Passage.
* * * * * * * * *

Limits of sequences Find the limit of the following sequences or determine that the sequence diverges. $$\left\\{(0.5)^{n}+3(0.75)^{n}\right\\}$$

Short Answer

Expert verified
Answer: The limit of the sequence is 0.

Step by step solution

01

Identify the type of sequence and its terms

We are given the sequence: $$a_n = (0.5)^n + 3(0.75)^n$$ It is an exponential sequence because both terms have a constant raised to the power of n.
02

Apply limit properties

We will apply the limit properties to the given sequence. Since it's a sum, we can take the limit of each term separately: $$\lim_{n \to \infty} a_n = \lim_{n \to \infty} (0.5)^n + \lim_{n \to \infty} 3(0.75)^n$$
03

Determine the behavior of each term as n approaches infinity

Now, analyze each term individually. 1. For the term \((0.5)^n\): Since the base is less than 1, as n approaches infinity, the term will approach 0. 2. For the term \(3(0.75)^n\): Since the base (0.75) is also less than 1, as n approaches infinity, the term will approach 0.

* * * * * * * * *

Exercise task 1. Reproduce word for word the part of the sequence-limit solution starting at "Identify the type" and ending at "power of n.".

(Data records)
* * * * * * * * *

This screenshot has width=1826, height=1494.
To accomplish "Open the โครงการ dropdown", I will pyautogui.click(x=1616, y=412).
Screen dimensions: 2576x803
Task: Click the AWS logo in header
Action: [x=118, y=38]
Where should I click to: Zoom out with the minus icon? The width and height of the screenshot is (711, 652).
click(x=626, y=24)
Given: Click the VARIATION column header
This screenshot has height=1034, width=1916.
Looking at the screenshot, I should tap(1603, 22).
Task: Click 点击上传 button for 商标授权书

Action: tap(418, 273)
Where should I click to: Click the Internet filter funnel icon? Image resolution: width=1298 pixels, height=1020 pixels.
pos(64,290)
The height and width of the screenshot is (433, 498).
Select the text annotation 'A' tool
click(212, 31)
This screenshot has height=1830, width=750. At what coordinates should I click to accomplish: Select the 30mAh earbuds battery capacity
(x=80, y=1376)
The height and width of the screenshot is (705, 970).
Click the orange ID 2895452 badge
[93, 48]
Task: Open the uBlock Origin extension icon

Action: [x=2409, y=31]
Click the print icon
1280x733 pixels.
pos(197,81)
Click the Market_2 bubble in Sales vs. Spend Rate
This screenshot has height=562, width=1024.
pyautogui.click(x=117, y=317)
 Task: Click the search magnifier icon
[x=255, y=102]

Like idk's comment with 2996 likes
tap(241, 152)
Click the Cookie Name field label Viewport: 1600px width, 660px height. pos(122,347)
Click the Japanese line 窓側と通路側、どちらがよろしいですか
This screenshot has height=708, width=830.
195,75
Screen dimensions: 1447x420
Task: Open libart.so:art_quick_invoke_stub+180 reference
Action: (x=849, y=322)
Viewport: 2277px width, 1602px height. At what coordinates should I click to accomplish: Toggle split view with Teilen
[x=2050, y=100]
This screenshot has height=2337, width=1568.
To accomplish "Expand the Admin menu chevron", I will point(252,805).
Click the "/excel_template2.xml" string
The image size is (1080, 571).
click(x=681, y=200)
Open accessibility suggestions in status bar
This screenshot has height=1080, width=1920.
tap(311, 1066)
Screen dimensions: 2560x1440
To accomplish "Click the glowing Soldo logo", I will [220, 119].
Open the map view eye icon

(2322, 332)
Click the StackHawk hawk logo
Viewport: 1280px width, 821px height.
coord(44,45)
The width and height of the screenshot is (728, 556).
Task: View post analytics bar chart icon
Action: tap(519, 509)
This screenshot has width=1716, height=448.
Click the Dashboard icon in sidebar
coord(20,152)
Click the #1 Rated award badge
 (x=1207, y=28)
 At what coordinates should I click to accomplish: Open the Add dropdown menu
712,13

* * * * * * * * *

Exercise task 2. Quote the data rows starting at the line that contains "Where should I click to: Zoom" and ending at the line that contains "tap(241, 152)", with both of those lines included and nothing else.

Final result 1.
Identify the type of sequence and its terms

We are given the sequence: $$a_n = (0.5)^n + 3(0.75)^n$$ It is an exponential sequence because both terms have a constant raised to the power of n.

Final result 2.
Where should I click to: Zoom out with the minus icon? The width and height of the screenshot is (711, 652).
click(x=626, y=24)
Given: Click the VARIATION column header
This screenshot has height=1034, width=1916.
Looking at the screenshot, I should tap(1603, 22).
Task: Click 点击上传 button for 商标授权书

Action: tap(418, 273)
Where should I click to: Click the Internet filter funnel icon? Image resolution: width=1298 pixels, height=1020 pixels.
pos(64,290)
The height and width of the screenshot is (433, 498).
Select the text annotation 'A' tool
click(212, 31)
This screenshot has height=1830, width=750. At what coordinates should I click to accomplish: Select the 30mAh earbuds battery capacity
(x=80, y=1376)
The height and width of the screenshot is (705, 970).
Click the orange ID 2895452 badge
[93, 48]
Task: Open the uBlock Origin extension icon

Action: [x=2409, y=31]
Click the print icon
1280x733 pixels.
pos(197,81)
Click the Market_2 bubble in Sales vs. Spend Rate
This screenshot has height=562, width=1024.
pyautogui.click(x=117, y=317)
 Task: Click the search magnifier icon
[x=255, y=102]

Like idk's comment with 2996 likes
tap(241, 152)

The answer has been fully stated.